Mortificante y áspero cayó el supuesto, que era también el de todo Castellar, en la altivez de Juan Alfonso. Esto de verse dominada su familia por los simples favores desdeñosos de un prócer madrileño a una prostituta resultaba insoportable.

-Debe ser muy bestia esa mujer, y además mala persona. ¡Ya ves la inquinia que nos tiene, sin más que porque sí!

-¡Bah, no creas; en rigor, una infeliz, Alfonso! -suavizó Esteban, por fueros de hidalguía con la ausente maltratada-. Lo que a no dudar le duele a ella es no haber podido tratarse con vosotros, con gentes que no fuesen de la cáñama de esos mil que la rodean. En el fondo, no te puedes figurar el desprecio que la inspiran.

-¿Quiénes?

-Gironza y Pablo Bonifacio, para empezar por los de arriba; con que ya ves tú los otros.
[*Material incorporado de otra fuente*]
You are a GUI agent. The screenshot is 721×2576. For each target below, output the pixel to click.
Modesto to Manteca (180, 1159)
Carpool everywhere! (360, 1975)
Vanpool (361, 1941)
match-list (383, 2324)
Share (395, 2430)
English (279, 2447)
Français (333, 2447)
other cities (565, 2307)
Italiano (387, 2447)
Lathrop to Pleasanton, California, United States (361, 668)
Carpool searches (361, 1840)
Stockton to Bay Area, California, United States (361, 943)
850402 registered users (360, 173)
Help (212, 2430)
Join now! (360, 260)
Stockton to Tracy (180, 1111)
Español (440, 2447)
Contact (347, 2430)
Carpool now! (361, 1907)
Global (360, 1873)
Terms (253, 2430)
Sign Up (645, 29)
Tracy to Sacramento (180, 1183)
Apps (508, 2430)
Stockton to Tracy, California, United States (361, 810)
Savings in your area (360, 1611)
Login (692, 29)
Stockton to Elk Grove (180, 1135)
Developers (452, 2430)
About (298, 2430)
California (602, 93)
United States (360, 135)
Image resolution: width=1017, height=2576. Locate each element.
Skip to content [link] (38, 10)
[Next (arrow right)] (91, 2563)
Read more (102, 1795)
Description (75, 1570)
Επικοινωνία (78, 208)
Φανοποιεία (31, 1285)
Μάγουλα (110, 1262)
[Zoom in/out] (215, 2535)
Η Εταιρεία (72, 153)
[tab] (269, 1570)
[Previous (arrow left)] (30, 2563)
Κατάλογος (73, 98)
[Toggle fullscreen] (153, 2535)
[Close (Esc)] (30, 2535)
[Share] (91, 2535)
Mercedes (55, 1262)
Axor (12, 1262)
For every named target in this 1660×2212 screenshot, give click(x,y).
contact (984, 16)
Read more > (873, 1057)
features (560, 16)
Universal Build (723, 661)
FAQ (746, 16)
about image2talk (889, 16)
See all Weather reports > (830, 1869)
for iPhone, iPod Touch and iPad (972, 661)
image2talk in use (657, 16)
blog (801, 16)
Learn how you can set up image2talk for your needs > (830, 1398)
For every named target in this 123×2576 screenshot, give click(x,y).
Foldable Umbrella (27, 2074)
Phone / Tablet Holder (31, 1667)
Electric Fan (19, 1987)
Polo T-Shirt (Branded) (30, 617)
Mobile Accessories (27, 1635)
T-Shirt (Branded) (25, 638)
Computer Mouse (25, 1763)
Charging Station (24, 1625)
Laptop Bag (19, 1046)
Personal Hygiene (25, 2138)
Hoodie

Y más aún -siguió Esteban, insistiéndole en un no sabía cuál conciliador impulso de piedad, puesto que al fin la suerte habíale colocado entre Evelina y este amigo-: sé que tu padre y tú les sois simpáticos; de ti, en particular, la he oído muchas veces hablar bien.

-¿De mí?... ¡Concho! ¿Y qué dice..., si nunca la he tratado ni puede conocerme?

Ya en el tren de su mentira, el médico no vaciló en redondearla:

-Que eres guapo y arrogante, que tienes cara de listo, que montas perfectamente a caballo..., ¡lo que cabe, en fin, decir de un conocido de vista!

La faz contraída y dura del político se rasgó en destello satisfecho por una sonrisa del tenorio.

-¡Aire, a cazar! -dijo.

Y volviéndole a Esteban la espalda se fue al puesto, para no tener que traicionar quizá también con alguna palabra agradecida sus odios hacia la bellísima, hacia la aborrecidísima mujer.

Esteban, como un Maquiavelo bondadoso, quedábase asimismo sonriendo, de haberle visto sonreír. ¡Cuán fácil le sería a la adulación deshacer todos los odios!